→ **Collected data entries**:
^^^^^^^^^^^^^^^^
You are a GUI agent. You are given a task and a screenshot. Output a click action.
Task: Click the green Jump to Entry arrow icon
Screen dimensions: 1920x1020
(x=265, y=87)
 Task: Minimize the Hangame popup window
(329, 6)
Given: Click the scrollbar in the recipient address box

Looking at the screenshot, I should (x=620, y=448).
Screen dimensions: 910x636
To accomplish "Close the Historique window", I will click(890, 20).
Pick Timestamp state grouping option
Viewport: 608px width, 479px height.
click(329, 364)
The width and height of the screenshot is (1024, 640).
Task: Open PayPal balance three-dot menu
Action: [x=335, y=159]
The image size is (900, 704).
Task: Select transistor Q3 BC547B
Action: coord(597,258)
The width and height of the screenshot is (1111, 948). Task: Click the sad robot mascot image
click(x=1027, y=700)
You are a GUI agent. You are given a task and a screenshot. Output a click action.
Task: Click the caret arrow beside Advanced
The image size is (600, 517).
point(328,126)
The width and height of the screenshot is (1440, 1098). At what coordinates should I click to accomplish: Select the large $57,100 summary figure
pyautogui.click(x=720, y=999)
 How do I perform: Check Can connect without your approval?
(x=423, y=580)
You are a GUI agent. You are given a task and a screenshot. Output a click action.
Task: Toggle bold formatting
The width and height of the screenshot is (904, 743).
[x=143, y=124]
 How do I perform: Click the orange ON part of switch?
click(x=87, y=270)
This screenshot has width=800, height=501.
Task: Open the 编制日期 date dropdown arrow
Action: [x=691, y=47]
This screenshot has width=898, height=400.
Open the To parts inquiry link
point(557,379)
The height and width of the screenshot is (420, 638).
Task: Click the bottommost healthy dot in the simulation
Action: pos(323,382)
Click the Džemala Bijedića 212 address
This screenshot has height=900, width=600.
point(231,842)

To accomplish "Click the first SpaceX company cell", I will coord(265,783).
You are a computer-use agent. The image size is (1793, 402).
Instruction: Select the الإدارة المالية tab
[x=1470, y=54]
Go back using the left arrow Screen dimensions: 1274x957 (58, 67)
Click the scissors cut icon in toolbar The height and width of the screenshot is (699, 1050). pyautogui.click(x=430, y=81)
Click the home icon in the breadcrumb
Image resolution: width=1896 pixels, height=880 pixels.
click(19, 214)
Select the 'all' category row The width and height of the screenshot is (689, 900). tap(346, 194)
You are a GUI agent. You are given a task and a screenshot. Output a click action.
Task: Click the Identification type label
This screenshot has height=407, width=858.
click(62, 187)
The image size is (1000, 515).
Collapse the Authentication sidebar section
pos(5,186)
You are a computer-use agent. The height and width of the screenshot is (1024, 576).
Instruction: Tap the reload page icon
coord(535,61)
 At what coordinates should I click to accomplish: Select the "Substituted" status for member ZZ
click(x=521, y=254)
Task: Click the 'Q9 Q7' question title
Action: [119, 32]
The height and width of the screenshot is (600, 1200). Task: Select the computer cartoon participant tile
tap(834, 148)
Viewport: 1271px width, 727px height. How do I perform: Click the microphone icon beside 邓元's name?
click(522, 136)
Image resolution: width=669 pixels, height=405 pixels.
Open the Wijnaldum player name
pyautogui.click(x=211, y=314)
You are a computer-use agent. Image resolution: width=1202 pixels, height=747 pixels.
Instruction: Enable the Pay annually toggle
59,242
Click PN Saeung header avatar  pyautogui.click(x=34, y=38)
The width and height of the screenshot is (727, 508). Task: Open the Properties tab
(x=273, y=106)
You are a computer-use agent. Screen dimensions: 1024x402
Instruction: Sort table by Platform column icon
^^^^^^^^^^^^^^^^
→ **Instructions for the task**: Copy each line in the entries above where "will" turns up.

→ **Written answer**:
To accomplish "Close the Historique window", I will click(890, 20).
To accomplish "Click the first SpaceX company cell", I will coord(265,783).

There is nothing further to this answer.